* _Set problem_:
Can you reproduce each of the records below word for word, keeping every line unchanged?

>> start

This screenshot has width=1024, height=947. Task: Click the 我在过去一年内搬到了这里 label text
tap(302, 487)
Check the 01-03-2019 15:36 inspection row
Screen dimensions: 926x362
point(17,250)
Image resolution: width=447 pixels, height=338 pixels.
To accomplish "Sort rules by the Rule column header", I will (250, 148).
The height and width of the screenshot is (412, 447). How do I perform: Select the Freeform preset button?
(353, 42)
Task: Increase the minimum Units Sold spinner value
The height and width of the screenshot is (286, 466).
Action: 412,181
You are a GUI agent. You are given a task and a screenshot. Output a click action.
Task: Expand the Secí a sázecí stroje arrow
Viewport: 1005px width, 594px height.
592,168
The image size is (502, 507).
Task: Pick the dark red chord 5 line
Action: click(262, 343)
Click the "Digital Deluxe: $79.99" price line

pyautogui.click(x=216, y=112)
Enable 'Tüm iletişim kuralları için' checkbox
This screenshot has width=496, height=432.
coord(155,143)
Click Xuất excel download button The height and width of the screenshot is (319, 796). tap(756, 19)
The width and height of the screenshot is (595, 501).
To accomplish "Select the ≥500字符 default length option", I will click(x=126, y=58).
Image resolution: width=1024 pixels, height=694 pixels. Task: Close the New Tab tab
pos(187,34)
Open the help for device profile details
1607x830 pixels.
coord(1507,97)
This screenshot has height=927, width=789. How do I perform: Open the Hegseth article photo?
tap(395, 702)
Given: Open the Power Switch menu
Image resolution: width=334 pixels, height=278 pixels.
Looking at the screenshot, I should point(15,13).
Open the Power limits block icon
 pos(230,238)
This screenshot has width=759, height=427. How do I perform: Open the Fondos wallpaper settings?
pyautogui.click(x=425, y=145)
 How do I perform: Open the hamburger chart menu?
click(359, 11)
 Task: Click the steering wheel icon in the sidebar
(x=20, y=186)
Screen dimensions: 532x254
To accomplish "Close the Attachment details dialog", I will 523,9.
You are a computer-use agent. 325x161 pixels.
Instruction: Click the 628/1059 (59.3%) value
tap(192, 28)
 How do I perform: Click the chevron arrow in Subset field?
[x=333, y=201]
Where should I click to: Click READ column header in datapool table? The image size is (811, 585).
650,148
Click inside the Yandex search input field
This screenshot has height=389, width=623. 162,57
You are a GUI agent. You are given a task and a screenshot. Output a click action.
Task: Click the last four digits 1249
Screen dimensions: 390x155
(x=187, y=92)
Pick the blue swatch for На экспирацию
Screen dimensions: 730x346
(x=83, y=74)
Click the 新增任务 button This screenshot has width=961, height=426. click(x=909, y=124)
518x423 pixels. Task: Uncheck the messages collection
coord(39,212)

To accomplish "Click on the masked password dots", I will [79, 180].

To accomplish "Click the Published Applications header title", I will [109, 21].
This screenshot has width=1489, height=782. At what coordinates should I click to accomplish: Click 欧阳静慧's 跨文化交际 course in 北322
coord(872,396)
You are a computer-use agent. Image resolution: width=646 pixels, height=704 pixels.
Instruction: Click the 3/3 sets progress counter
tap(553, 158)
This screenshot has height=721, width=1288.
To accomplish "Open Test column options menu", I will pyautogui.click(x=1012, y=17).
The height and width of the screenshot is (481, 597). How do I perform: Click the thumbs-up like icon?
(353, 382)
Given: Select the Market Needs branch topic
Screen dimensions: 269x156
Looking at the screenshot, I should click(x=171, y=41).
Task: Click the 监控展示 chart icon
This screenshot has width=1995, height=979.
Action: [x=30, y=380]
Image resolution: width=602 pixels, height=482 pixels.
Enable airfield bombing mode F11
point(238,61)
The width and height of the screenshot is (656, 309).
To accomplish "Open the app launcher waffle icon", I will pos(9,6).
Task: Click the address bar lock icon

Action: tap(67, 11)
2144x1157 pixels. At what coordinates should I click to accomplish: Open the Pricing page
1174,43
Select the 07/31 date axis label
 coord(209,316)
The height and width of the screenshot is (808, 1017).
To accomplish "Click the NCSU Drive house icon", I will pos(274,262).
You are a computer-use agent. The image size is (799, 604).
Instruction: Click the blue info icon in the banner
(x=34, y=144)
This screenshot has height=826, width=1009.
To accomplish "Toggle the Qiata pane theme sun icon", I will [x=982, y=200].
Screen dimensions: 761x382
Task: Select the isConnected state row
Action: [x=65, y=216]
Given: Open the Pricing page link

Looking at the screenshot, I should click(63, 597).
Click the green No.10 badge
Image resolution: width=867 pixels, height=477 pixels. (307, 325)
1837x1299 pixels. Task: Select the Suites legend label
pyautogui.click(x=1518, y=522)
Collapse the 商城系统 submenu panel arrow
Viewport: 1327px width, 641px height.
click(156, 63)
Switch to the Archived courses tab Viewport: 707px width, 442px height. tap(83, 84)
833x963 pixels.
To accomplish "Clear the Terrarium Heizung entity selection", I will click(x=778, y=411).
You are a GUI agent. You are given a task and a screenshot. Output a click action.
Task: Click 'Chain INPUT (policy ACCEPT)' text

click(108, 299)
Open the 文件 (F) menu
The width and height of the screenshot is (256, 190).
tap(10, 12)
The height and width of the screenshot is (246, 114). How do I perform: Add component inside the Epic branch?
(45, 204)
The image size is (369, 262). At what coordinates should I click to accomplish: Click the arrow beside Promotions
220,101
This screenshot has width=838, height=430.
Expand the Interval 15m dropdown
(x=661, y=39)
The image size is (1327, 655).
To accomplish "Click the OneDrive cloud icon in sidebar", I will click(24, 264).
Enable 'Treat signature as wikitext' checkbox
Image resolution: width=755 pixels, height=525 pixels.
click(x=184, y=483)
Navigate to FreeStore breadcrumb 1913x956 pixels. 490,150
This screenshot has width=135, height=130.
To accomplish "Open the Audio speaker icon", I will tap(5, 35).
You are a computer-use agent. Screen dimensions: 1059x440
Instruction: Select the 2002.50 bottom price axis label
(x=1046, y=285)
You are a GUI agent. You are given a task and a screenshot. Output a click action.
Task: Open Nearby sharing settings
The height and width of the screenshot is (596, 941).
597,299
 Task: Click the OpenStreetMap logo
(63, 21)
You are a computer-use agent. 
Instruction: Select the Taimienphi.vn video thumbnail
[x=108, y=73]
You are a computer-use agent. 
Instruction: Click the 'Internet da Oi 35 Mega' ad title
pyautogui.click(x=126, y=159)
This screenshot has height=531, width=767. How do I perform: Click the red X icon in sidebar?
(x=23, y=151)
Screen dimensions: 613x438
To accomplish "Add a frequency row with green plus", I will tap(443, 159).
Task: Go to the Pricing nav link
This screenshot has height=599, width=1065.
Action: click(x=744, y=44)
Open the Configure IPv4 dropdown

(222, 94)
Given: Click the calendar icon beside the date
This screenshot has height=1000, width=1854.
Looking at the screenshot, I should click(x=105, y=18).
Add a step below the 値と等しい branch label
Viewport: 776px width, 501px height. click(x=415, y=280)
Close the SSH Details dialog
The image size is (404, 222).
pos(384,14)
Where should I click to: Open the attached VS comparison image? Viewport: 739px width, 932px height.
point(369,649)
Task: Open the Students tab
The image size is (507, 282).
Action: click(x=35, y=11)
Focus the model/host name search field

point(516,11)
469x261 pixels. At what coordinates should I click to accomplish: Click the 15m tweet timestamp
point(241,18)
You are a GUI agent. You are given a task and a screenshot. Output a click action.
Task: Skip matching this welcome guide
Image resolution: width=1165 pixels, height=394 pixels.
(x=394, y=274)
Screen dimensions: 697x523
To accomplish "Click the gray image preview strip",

>> end

* _Exercise result_:
This screenshot has width=1024, height=947. Task: Click the 我在过去一年内搬到了这里 label text
tap(302, 487)
Check the 01-03-2019 15:36 inspection row
Screen dimensions: 926x362
point(17,250)
Image resolution: width=447 pixels, height=338 pixels.
To accomplish "Sort rules by the Rule column header", I will (250, 148).
The height and width of the screenshot is (412, 447). How do I perform: Select the Freeform preset button?
(353, 42)
Task: Increase the minimum Units Sold spinner value
The height and width of the screenshot is (286, 466).
Action: 412,181
You are a GUI agent. You are given a task and a screenshot. Output a click action.
Task: Expand the Secí a sázecí stroje arrow
Viewport: 1005px width, 594px height.
592,168
The image size is (502, 507).
Task: Pick the dark red chord 5 line
Action: click(262, 343)
Click the "Digital Deluxe: $79.99" price line

pyautogui.click(x=216, y=112)
Enable 'Tüm iletişim kuralları için' checkbox
This screenshot has width=496, height=432.
coord(155,143)
Click Xuất excel download button The height and width of the screenshot is (319, 796). tap(756, 19)
The width and height of the screenshot is (595, 501).
To accomplish "Select the ≥500字符 default length option", I will click(x=126, y=58).
Image resolution: width=1024 pixels, height=694 pixels. Task: Close the New Tab tab
pos(187,34)
Open the help for device profile details
1607x830 pixels.
coord(1507,97)
This screenshot has height=927, width=789. How do I perform: Open the Hegseth article photo?
tap(395, 702)
Given: Open the Power Switch menu
Image resolution: width=334 pixels, height=278 pixels.
Looking at the screenshot, I should point(15,13).
Open the Power limits block icon
 pos(230,238)
This screenshot has width=759, height=427. How do I perform: Open the Fondos wallpaper settings?
pyautogui.click(x=425, y=145)
 How do I perform: Open the hamburger chart menu?
click(359, 11)
 Task: Click the steering wheel icon in the sidebar
(x=20, y=186)
Screen dimensions: 532x254
To accomplish "Close the Attachment details dialog", I will 523,9.
You are a computer-use agent. 325x161 pixels.
Instruction: Click the 628/1059 (59.3%) value
tap(192, 28)
 How do I perform: Click the chevron arrow in Subset field?
[x=333, y=201]
Where should I click to: Click READ column header in datapool table? The image size is (811, 585).
650,148
Click inside the Yandex search input field
This screenshot has height=389, width=623. 162,57
You are a GUI agent. You are given a task and a screenshot. Output a click action.
Task: Click the last four digits 1249
Screen dimensions: 390x155
(x=187, y=92)
Pick the blue swatch for На экспирацию
Screen dimensions: 730x346
(x=83, y=74)
Click the 新增任务 button This screenshot has width=961, height=426. click(x=909, y=124)
518x423 pixels. Task: Uncheck the messages collection
coord(39,212)

To accomplish "Click on the masked password dots", I will [79, 180].

To accomplish "Click the Published Applications header title", I will [109, 21].
This screenshot has width=1489, height=782. At what coordinates should I click to accomplish: Click 欧阳静慧's 跨文化交际 course in 北322
coord(872,396)
You are a computer-use agent. Image resolution: width=646 pixels, height=704 pixels.
Instruction: Click the 3/3 sets progress counter
tap(553, 158)
This screenshot has height=721, width=1288.
To accomplish "Open Test column options menu", I will pyautogui.click(x=1012, y=17).
The height and width of the screenshot is (481, 597). How do I perform: Click the thumbs-up like icon?
(353, 382)
Given: Select the Market Needs branch topic
Screen dimensions: 269x156
Looking at the screenshot, I should click(x=171, y=41).
Task: Click the 监控展示 chart icon
This screenshot has width=1995, height=979.
Action: [x=30, y=380]
Image resolution: width=602 pixels, height=482 pixels.
Enable airfield bombing mode F11
point(238,61)
The width and height of the screenshot is (656, 309).
To accomplish "Open the app launcher waffle icon", I will pos(9,6).
Task: Click the address bar lock icon

Action: tap(67, 11)
2144x1157 pixels. At what coordinates should I click to accomplish: Open the Pricing page
1174,43
Select the 07/31 date axis label
 coord(209,316)
The height and width of the screenshot is (808, 1017).
To accomplish "Click the NCSU Drive house icon", I will pos(274,262).
You are a computer-use agent. The image size is (799, 604).
Instruction: Click the blue info icon in the banner
(x=34, y=144)
This screenshot has height=826, width=1009.
To accomplish "Toggle the Qiata pane theme sun icon", I will [x=982, y=200].
Screen dimensions: 761x382
Task: Select the isConnected state row
Action: [x=65, y=216]
Given: Open the Pricing page link

Looking at the screenshot, I should click(63, 597).
Click the green No.10 badge
Image resolution: width=867 pixels, height=477 pixels. (307, 325)
1837x1299 pixels. Task: Select the Suites legend label
pyautogui.click(x=1518, y=522)
Collapse the 商城系统 submenu panel arrow
Viewport: 1327px width, 641px height.
click(156, 63)
Switch to the Archived courses tab Viewport: 707px width, 442px height. tap(83, 84)
833x963 pixels.
To accomplish "Clear the Terrarium Heizung entity selection", I will click(x=778, y=411).
You are a GUI agent. You are given a task and a screenshot. Output a click action.
Task: Click 'Chain INPUT (policy ACCEPT)' text

click(108, 299)
Open the 文件 (F) menu
The width and height of the screenshot is (256, 190).
tap(10, 12)
The height and width of the screenshot is (246, 114). How do I perform: Add component inside the Epic branch?
(45, 204)
The image size is (369, 262). At what coordinates should I click to accomplish: Click the arrow beside Promotions
220,101
This screenshot has width=838, height=430.
Expand the Interval 15m dropdown
(x=661, y=39)
The image size is (1327, 655).
To accomplish "Click the OneDrive cloud icon in sidebar", I will click(24, 264).
Enable 'Treat signature as wikitext' checkbox
Image resolution: width=755 pixels, height=525 pixels.
click(x=184, y=483)
Navigate to FreeStore breadcrumb 1913x956 pixels. 490,150
This screenshot has width=135, height=130.
To accomplish "Open the Audio speaker icon", I will tap(5, 35).
You are a computer-use agent. Screen dimensions: 1059x440
Instruction: Select the 2002.50 bottom price axis label
(x=1046, y=285)
You are a GUI agent. You are given a task and a screenshot. Output a click action.
Task: Open Nearby sharing settings
The height and width of the screenshot is (596, 941).
597,299
 Task: Click the OpenStreetMap logo
(63, 21)
You are a computer-use agent. 
Instruction: Select the Taimienphi.vn video thumbnail
[x=108, y=73]
You are a computer-use agent. 
Instruction: Click the 'Internet da Oi 35 Mega' ad title
pyautogui.click(x=126, y=159)
This screenshot has height=531, width=767. How do I perform: Click the red X icon in sidebar?
(x=23, y=151)
Screen dimensions: 613x438
To accomplish "Add a frequency row with green plus", I will tap(443, 159).
Task: Go to the Pricing nav link
This screenshot has height=599, width=1065.
Action: click(x=744, y=44)
Open the Configure IPv4 dropdown

(222, 94)
Given: Click the calendar icon beside the date
This screenshot has height=1000, width=1854.
Looking at the screenshot, I should click(x=105, y=18).
Add a step below the 値と等しい branch label
Viewport: 776px width, 501px height. click(x=415, y=280)
Close the SSH Details dialog
The image size is (404, 222).
pos(384,14)
Where should I click to: Open the attached VS comparison image? Viewport: 739px width, 932px height.
point(369,649)
Task: Open the Students tab
The image size is (507, 282).
Action: click(x=35, y=11)
Focus the model/host name search field

point(516,11)
469x261 pixels. At what coordinates should I click to accomplish: Click the 15m tweet timestamp
point(241,18)
You are a GUI agent. You are given a task and a screenshot. Output a click action.
Task: Skip matching this welcome guide
Image resolution: width=1165 pixels, height=394 pixels.
(x=394, y=274)
Screen dimensions: 697x523
To accomplish "Click the gray image preview strip",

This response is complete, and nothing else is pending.